Having no other place to go, he's been forced to become a Hollywood stuntman, to shoot blanks and fake dying so that some grinning dude (who can't even sit a horse) can play hero and bask in the glory of movie stardom.
It wasn't what you would call a propitious time for an eager, if yet unpublished writer to try to "soak up a little Western atmosphere," but that is what happens in "Hearts of the West," a warm-hearted comedy with fond remembrances of our movie past (which made it a particularly appropriate entry at this year's New York Film Festival).
His head full of Zane Grey matters like "wandering parched and thirsty across the barren waste," this writer fellow goes West, figuring he'll meet "all sorts of interesting people." The interesting people, it turns out, are in Hollywood, grinding out B Westerns. They're all there on the backlot—failed writers, brittle career girls, directors with Napoleon complexes, ex-cowhands and just plain extras with faces that reek character.

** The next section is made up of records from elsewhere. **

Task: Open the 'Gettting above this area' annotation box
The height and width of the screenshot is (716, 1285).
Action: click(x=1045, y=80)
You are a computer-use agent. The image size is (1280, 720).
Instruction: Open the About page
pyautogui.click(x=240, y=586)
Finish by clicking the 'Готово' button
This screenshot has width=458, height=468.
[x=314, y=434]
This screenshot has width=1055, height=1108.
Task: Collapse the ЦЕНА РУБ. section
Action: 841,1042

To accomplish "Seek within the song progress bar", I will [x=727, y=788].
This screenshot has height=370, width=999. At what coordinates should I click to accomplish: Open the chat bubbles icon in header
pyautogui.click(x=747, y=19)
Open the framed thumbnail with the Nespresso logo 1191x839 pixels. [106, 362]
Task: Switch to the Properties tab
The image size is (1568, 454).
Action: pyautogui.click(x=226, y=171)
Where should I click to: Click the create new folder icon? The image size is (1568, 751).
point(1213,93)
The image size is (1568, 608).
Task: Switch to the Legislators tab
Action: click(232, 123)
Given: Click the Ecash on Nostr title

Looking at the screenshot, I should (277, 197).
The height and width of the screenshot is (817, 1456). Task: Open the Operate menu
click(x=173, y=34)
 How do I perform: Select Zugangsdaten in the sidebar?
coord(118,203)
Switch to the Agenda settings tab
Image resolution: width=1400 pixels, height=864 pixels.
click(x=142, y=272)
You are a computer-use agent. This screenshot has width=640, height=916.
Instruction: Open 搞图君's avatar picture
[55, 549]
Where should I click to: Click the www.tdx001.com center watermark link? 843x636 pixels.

The most prominent of the bruised and battered stuntmen, is played with weary dignity by Andy Griffith, his life-ravaged face' a virtual road map of worry lines. Blythe Danner, with her throaty voice and crisp manner, is just the kind of sophisticated career woman our naive hero needs to show him the ways of the world. Alan Arkin, in his funniest performance in years, is outrageously pompous and desperately insecure, like all second-rate directors who fancy themselves as great artists.
"Hearts of the West" is a succession of quirky, totally engaging moments. One can complain about the lack of a real plot or wish that director Howard Zieff, with his gift for creating original comic characters and tossing them into fresh situations, had not been so quick to drop perhaps the best character of them all—a dippy, dewy eyed waitress played by Candy Azzara. But this is the kind of movie that steals its way into our hearts, thanks in large part to the sincerity and open-face appeal of its star, Jeff Bridges.